One of the International Atomic Energy Agency’s four surveillance cameras at Karaj was destroyed in the apparent attack. Iran removed all four after the incident and the destroyed camera’s footage is still missing. Western powers and the IAEA have demanded that Iran locate it.
After a months-long standoff that threatened to scupper the wider nuclear talks, Iran agreed to let the IAEA re-install its cameras there last month.
“On 19 January 2022, Iran informed the Agency that it intended to produce centrifuge rotor tubes and bellows at a new location in Esfahan, instead of at the centrifuge component production workshop at the TESA Karaj complex, and that the Agency could adjust its surveillance and monitoring measures accordingly,” a confidential IAEA report seen by Reuters said.
The IAEA issued a statement summarising the report’s contents. Both said the IAEA placed seals on machines at Karaj and removed its cameras there, adding that production at Karaj had “ceased”.
With the IAEA having been kept away from Karaj for so long and camera footage remaining with Iran for the time being, it is unclear what exactly happened at Karaj after the incident and whether equipment that could potentially be used to make nuclear weapons was secretly siphoned off, diplomats say.
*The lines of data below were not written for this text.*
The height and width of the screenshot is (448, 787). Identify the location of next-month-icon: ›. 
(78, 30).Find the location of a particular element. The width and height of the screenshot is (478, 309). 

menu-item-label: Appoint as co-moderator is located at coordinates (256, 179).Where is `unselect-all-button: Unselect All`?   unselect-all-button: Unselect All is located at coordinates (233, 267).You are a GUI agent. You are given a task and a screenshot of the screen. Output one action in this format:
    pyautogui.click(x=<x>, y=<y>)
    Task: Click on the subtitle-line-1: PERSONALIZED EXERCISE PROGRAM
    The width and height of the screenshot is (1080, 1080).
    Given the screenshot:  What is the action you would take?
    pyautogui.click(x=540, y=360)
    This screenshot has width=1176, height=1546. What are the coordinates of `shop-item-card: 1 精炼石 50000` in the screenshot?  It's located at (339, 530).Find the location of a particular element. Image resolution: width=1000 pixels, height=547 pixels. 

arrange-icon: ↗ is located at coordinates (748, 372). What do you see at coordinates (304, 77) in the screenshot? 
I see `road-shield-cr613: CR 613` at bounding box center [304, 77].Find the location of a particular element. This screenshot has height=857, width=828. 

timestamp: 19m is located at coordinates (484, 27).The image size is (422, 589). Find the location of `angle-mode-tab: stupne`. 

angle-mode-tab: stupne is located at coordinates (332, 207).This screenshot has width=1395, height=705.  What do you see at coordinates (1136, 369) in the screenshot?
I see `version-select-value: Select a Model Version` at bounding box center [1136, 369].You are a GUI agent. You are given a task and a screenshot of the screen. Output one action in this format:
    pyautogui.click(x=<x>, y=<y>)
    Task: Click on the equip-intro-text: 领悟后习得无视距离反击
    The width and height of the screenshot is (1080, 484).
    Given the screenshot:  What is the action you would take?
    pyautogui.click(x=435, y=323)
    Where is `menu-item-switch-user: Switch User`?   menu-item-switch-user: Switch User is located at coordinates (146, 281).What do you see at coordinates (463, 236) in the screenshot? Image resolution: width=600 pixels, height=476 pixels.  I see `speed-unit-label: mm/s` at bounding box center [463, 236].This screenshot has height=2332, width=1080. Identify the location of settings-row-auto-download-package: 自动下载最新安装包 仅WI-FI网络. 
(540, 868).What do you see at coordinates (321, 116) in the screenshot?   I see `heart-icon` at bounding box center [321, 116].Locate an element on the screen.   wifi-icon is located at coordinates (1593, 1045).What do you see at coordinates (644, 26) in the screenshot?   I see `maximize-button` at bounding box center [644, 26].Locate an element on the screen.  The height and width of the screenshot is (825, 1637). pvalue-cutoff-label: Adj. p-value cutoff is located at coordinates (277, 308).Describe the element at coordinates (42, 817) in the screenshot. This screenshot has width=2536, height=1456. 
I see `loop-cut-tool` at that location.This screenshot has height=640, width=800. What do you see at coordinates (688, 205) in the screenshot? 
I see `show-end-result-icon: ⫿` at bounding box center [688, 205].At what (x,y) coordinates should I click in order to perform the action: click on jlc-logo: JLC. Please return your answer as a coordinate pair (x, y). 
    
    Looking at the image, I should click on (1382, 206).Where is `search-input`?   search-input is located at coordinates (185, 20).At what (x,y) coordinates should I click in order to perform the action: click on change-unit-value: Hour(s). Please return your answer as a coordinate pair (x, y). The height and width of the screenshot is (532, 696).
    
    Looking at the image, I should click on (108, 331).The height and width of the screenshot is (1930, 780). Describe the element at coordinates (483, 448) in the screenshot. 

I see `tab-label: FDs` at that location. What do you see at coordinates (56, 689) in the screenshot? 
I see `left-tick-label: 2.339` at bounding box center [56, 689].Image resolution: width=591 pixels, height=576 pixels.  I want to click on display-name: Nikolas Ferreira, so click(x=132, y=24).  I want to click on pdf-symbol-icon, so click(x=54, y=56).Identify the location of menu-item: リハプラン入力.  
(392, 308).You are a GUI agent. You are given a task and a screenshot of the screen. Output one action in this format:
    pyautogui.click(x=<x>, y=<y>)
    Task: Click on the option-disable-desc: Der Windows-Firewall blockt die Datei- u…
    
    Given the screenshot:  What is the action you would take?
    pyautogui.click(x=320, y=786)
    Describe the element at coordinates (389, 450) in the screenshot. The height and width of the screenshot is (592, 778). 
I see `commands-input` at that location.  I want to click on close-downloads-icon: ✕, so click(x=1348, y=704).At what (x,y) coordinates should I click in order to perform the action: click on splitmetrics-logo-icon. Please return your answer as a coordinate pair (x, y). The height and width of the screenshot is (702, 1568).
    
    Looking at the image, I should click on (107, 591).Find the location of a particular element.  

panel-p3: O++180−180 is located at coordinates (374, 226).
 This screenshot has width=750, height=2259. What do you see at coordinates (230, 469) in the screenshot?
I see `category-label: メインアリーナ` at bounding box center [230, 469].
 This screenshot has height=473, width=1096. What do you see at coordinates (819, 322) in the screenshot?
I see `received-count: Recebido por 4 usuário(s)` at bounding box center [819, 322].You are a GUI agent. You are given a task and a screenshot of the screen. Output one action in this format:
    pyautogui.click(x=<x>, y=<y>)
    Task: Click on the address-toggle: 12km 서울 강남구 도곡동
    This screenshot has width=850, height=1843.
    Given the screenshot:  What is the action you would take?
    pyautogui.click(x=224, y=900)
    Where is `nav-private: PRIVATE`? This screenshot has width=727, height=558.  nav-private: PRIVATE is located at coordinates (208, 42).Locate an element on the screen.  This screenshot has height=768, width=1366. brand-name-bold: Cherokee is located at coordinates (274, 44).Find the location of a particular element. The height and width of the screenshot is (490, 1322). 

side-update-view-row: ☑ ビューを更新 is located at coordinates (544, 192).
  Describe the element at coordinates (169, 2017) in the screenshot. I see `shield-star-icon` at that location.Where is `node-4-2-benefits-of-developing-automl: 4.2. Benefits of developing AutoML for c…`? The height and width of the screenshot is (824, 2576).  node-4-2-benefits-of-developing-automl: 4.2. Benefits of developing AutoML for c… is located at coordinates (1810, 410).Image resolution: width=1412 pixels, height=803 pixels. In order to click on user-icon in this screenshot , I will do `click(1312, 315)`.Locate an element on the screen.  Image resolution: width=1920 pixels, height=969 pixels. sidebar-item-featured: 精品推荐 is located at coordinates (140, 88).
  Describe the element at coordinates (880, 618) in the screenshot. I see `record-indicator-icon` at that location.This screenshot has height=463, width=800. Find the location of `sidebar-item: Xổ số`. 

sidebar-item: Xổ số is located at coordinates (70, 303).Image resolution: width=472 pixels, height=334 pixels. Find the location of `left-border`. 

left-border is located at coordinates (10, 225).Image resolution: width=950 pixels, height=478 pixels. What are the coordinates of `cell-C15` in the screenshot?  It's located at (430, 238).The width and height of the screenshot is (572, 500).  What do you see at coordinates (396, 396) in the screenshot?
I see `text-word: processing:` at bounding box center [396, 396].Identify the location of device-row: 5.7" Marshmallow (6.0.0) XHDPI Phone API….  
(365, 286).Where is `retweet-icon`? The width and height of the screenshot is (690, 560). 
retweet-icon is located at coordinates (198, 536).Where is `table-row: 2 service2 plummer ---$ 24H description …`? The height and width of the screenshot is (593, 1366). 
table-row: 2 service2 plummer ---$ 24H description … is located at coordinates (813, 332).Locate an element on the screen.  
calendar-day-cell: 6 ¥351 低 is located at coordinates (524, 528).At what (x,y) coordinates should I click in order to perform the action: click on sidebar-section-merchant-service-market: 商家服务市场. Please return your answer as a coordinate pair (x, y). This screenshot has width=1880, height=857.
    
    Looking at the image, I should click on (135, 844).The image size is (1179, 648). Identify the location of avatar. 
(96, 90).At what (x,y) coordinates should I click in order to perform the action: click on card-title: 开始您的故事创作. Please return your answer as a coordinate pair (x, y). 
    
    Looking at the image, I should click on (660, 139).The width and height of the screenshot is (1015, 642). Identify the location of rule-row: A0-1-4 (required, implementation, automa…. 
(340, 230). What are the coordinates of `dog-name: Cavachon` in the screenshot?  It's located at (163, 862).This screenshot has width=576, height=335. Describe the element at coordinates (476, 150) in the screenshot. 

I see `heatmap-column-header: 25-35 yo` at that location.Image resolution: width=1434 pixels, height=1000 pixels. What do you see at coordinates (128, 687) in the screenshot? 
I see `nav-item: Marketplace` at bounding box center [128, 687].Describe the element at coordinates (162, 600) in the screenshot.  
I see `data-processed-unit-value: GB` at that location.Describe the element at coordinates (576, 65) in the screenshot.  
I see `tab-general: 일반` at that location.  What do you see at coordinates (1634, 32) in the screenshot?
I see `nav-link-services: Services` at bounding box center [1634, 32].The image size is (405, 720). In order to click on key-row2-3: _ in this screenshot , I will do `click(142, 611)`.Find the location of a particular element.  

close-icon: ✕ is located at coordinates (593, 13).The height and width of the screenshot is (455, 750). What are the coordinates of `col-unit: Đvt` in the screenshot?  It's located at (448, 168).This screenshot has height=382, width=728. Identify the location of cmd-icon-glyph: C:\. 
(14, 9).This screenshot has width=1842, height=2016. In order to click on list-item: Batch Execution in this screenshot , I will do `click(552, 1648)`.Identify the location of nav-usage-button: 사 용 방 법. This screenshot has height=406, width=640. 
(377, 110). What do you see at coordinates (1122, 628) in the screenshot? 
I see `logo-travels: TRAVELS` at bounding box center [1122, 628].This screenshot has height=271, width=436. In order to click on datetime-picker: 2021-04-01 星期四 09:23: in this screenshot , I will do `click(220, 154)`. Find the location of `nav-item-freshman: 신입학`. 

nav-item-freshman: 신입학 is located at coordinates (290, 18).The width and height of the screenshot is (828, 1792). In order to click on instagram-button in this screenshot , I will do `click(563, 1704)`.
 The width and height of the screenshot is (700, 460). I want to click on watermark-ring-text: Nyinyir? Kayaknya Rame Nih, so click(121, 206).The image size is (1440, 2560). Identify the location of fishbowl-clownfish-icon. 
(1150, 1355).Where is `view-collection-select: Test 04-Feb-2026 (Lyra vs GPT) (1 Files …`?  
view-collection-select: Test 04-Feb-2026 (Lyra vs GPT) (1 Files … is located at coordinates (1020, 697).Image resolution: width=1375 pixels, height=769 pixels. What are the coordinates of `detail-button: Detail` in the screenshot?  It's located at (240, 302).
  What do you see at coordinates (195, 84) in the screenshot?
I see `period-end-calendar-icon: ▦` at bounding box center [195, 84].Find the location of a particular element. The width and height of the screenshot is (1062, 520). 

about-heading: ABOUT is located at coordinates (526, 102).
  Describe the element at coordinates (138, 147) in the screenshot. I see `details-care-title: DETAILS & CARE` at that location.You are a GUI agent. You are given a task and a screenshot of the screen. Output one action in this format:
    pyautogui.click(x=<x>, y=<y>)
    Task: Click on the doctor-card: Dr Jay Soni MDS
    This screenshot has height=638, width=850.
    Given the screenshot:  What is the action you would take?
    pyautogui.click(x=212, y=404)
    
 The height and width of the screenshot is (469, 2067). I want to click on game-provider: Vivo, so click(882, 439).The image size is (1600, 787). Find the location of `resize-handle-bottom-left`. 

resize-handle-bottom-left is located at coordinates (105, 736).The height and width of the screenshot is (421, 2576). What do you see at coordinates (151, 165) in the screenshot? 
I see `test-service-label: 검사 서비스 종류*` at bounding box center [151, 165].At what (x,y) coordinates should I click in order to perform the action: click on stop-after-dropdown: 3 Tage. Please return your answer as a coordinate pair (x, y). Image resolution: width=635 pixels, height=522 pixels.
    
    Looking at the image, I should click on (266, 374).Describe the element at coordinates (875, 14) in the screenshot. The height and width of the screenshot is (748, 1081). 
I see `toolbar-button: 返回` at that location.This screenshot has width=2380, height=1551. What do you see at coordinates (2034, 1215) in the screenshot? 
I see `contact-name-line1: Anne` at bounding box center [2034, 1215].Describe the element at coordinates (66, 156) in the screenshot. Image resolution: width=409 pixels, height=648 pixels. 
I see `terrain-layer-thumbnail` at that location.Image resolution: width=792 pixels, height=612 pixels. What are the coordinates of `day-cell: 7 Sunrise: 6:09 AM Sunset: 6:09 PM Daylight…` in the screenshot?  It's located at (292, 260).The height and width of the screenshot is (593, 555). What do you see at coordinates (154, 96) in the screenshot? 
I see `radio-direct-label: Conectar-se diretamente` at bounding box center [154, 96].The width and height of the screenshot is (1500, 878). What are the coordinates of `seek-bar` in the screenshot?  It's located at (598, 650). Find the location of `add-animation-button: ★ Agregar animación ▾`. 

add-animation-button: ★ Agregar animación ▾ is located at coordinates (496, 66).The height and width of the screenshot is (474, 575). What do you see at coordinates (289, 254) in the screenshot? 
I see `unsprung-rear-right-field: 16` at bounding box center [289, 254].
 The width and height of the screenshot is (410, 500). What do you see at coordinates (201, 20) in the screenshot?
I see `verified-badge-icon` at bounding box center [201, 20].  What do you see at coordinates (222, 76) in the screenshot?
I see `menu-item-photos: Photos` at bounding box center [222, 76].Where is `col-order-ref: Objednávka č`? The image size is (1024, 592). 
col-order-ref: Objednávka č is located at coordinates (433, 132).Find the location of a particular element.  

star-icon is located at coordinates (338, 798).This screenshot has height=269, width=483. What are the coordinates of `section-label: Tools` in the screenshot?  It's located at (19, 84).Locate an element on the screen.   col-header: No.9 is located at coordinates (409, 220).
Iran says it wants nuclear technology only for civil uses.
IAEA inspectors installed surveillance cameras at the workshop in the city of Isfahan on Jan. 24, the IAEA said, adding: “As of the same date, the production of centrifuge rotor tubes and bellows at this new workshop had yet to commence.”
The report did not say why Iran had moved production to Isfahan from Karaj, or how the two workshops compare.